U.S. REP. DON BEYER briefed the F.C. City Council on the key issues facing the Congress and the impact of some of them on Northern Virginia at the Council meeting Monday. (Photo: News-Press)
U.S. REP. DON BEYER briefed the F.C. City Council on the key issues facing the Congress and the impact of some of them on Northern Virginia at the Council meeting Monday. (Photo: News-Press)

By a vote of 5-2, with Phil Duncan and David Snyder voting “no,” the Falls Church City Council Monday night gave a preliminary OK to City Manager Wyatt Shields’ recommended four cent tax rate increase for the Fiscal Year 2018 budget. The four-cent hike above the current $1.315 per $100 of assessed real estate valuation includes a penny added for the school system and three cents, or $1.2 million, to set aside in the event voters approve a bond referendum in November to construct a new high school. The final numbers, however, await a final adoption of the budget on April 24, and this Sunday afternoon will provide the public with its first opportunity to react at 3 p.m. in the Council chambers.

None of the Council members were willing to commit to supporting the same tax rate when the final rate is adopted in less than a month.
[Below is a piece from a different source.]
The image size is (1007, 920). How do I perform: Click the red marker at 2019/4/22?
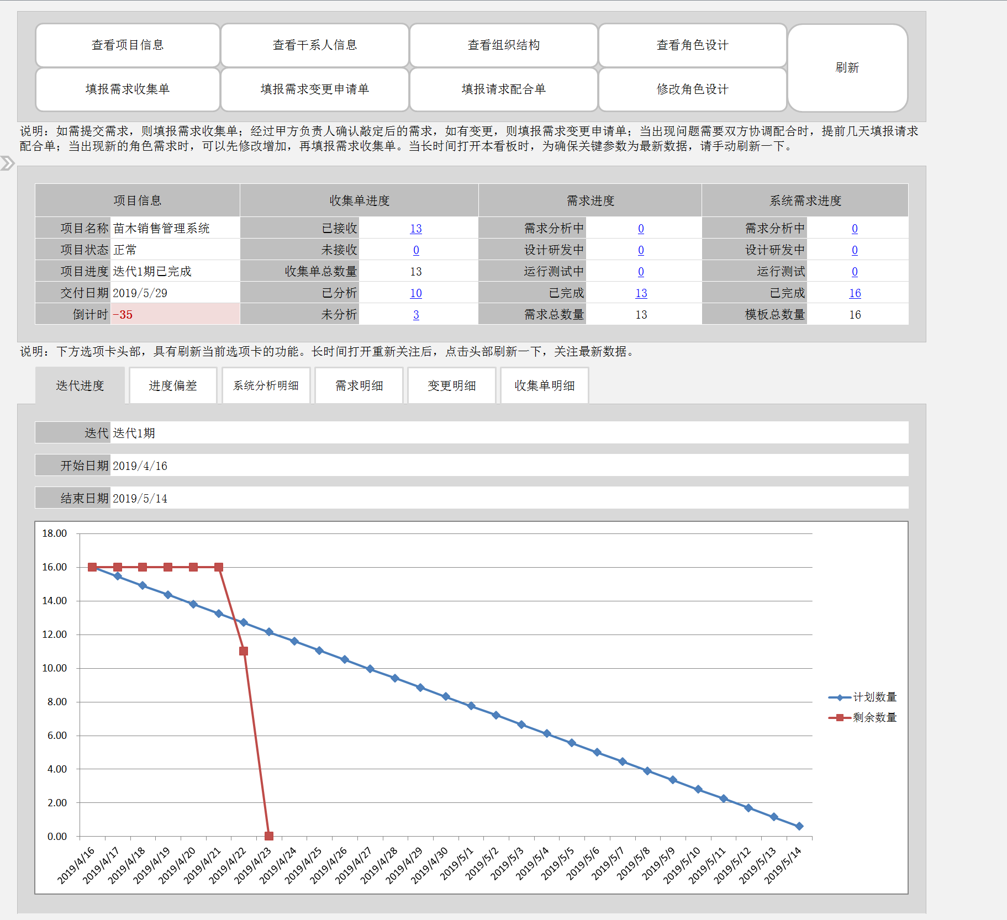coord(244,651)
Duncan said he wanted to register a “no” vote right off the bat to send a message to the community to pay attention to what is happening. He said adding three cents to the tax rate this spring for a set-aside to pay for the new school would be to preempt the the public’s right to invest in the process even before critical information about the cost of such a new school has been established.

Snyder offered a similar point of view, as much as he said the Council cannot afford to undercut the excellence of the schools for the impact it would have on the “financial underpinnings” of the City. He noted that taking $1.2 million from taxpayers to hold in a bank will restrict its return to about one percent, while that money in the hands of citizens could contribute a lot more to the wealth of the community. Council member Karen Oliver argued, on the other hand, that citizens are going to need to “get used to the idea’ that a new school will be expensive.

Council member Letty Hardi said she recognizes the need to set aside something, but is not ready to commit to how much.

The Council voted to postpone a decision on whether to invest another $2.3 million in the renovation and expansion of Mt. Daniel Elementary until April 11.